The AWOK Dual Touch V3 and the Ruckus Game Over are the two ESP32-based Flipper-companion multitools tjscientist owns, and both do BLE through the ESP32’s own radio (typically running a Marauder-family firmware). They share §4’s Marauder story; this chapter is about their hardware differences for a sweep and the standalone capability that makes them more useful than the Flipper for this job.

13.5.1 AWOK Dual Touch V3

The AWOK Dual Touch V3 (AWOK Dynamics) is a third-party Flipper-compatible module: dual ESP32-WROOM, an on-board resistive touchscreen (ILI9341 + XPT2046), internal GPS, and dual USB-C ports for independent programming/power per ESP (per the AWOK Dual Touch V3/ deep dive). It runs ESP32 Marauder, Ghost ESP, or Bruce, mounts on the Flipper GPIO header, and — the key property — operates fully standalone on its own USB-C power. For tracker detection its standout hardware features are the two WROOM radios (classic ESP32-WROOM has a real BLE radio, so Sniff BLE and AirTag Detect work, unlike the S2 Devboard) and the on-board GPS (the location stamp for the drive-the-route persistence test, §4.4). This is the module the §4 workflow is written against and the best standalone BLE detector tjscientist owns.

13.5.2 Ruckus Game Over

The Ruckus // section80 Game Over is the other multitool: an on-board ESP32-S3, a 0.96″ OLED, a 3-way joystick, microSD, dual SMA antenna mounts, and an 8-pin daughter slot that accepts either a CC1101 (sub-GHz) or an NRF24 (2.4 GHz) daughter card — mutually exclusive (per the Ruckus Game Over/ deep dive). It runs standalone via its OLED-and-joystick UI or Flipper-bridged through the Marauder companion FAP, and ships with a vendor Ruckus Marauder fork. Two hardware notes matter for BLE detection:

• The ESP32-S3 is BLE-only (no BT classic), which is fine — Find My detection is entirely a BLE-advertising job, so the S3’s BLE 5.0 radio does everything needed via Sniff BLE / a fork’s AirTag Detect. The lack of BT classic is irrelevant to this topic.
• The NRF24 daughter card is not a BLE radio. The NRF24L01+ is a Nordic 2.4 GHz proprietary (ShockBurst GFSK) transceiver; it does not parse BLE advertising PDUs and is not a Find My receiver. The Game Over’s BLE detection comes from its ESP32-S3, not its daughter card. The NRF24 (and CC1101) are for the module’s other radios — mousejack, sub-GHz — not for tag-finding.

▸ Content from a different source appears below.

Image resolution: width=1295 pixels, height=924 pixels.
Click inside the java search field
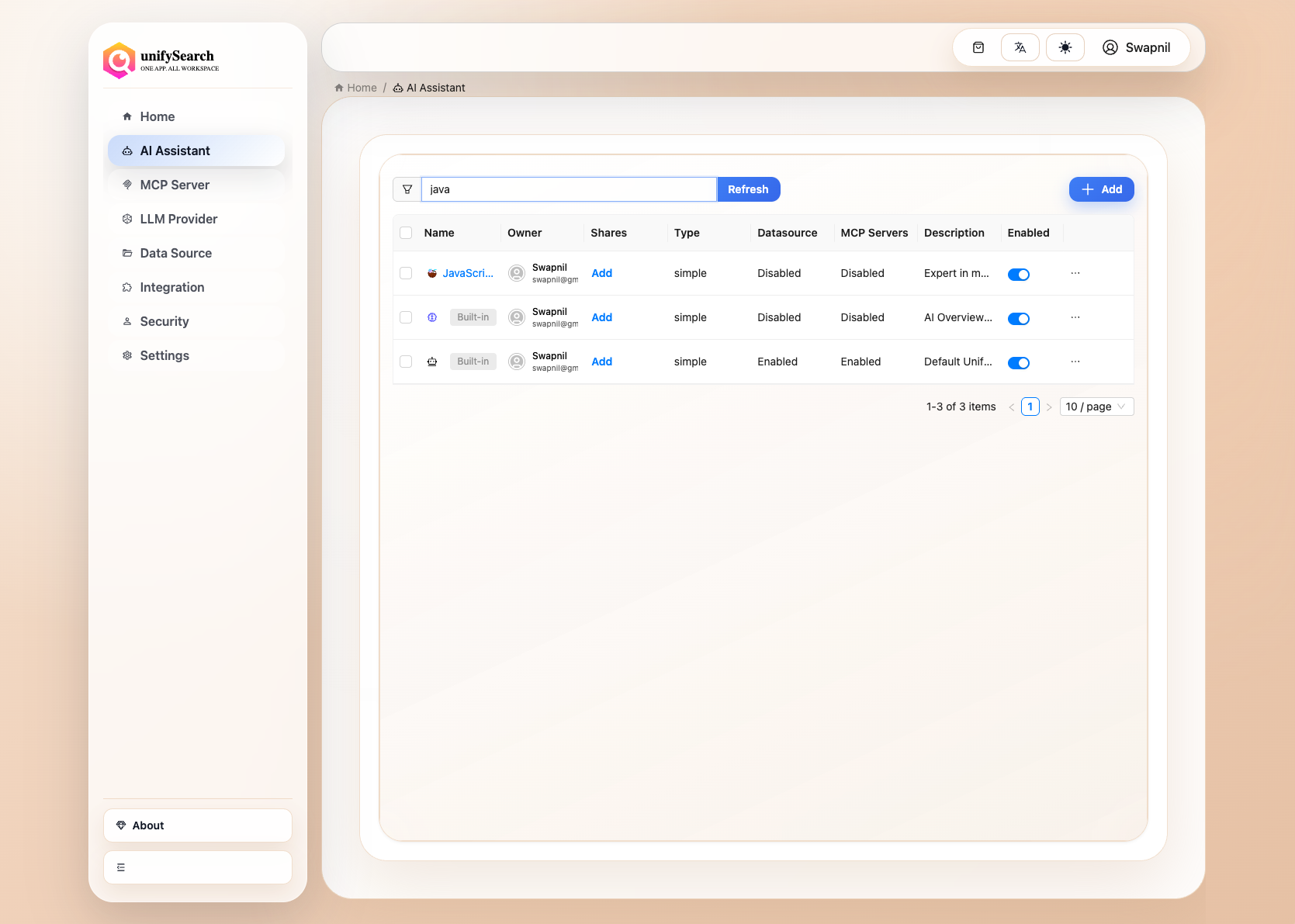(569, 189)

So the Game Over detects tags the same way the AWOK does (ESP32 BLE + Marauder fork), with a smaller monochrome OLED instead of a touchscreen and no on-board GPS, but with the joystick UI and daughter-card flexibility for everything else it does.

Table 6 — 5.2 Ruckus Game Over

Feature (for a tracker sweep)	AWOK Dual Touch V3	Ruckus Game Over
BLE radio	Dual ESP32-WROOM (BLE)	ESP32-S3 (BLE 5.0, no BT classic — fine)
Firmware for BLE detect	Marauder / Ghost ESP / Bruce	Vendor Ruckus Marauder fork (+ alternatives)
AirTag Detect (fork feature)	Yes (Ghost ESP / Bruce)	Yes (fork-dependent)
Display	Resistive touchscreen (ILI9341)	0.96″ OLED
Input	Touch	3-way joystick
On-board GPS (drive-route stamp)	Yes	No
Extra radios (not for BLE)	—	CC1101 or NRF24 daughter (mutually exclusive)
Standalone (no Flipper / laptop)	Yes (own USB-C)	Yes (own OLED+joystick UI)

13.5.3 Standalone is the point

The reason these two beat the Flipper for an actual sweep is not a better Find-My filter — they run the same Marauder-family forks with the same §4.3 cadence-based AirTag Detect — it is that they have a real ESP32 BLE radio and they run standalone. The Flipper’s STM32WB55 stack is the bottleneck of §3.1; an ESP32-WROOM or -S3 sees more of the advertising air and runs Marauder’s scan engine natively. And because both operate on their own power with their own screen and input, you can walk a car, a room, or a route holding just the module — no laptop, no Flipper attached — watching RSSI on the touchscreen or OLED. That is the practical owned-gear answer to “what do I sweep with”: the AWOK Dual Touch V3 running a Ghost ESP / Bruce build, with the Game Over as the joystick-UI alternative, both confirmed against the Vol 12 §4 persistence test.

A daughter card or a second radio does not add a Find My surface — only the ESP32’s BLE radio sees the tag. The Game Over’s NRF24 and CC1101, the Nyan Box’s three NRF24s (§6), the Flipper’s CC1101/NRF24 modules — none of these are BLE-advertising receivers, and a hidden tag’s only signal is a BLE advertisement. It is tempting to assume “more radios = more detection,” but for AirTags the only radio that counts is the host ESP32’s (or the Flipper’s, or the nRF52840’s) BLE. The extra transceivers earn their keep on sub-GHz, mousejack, and 2.4 GHz survey work — not on tag-finding.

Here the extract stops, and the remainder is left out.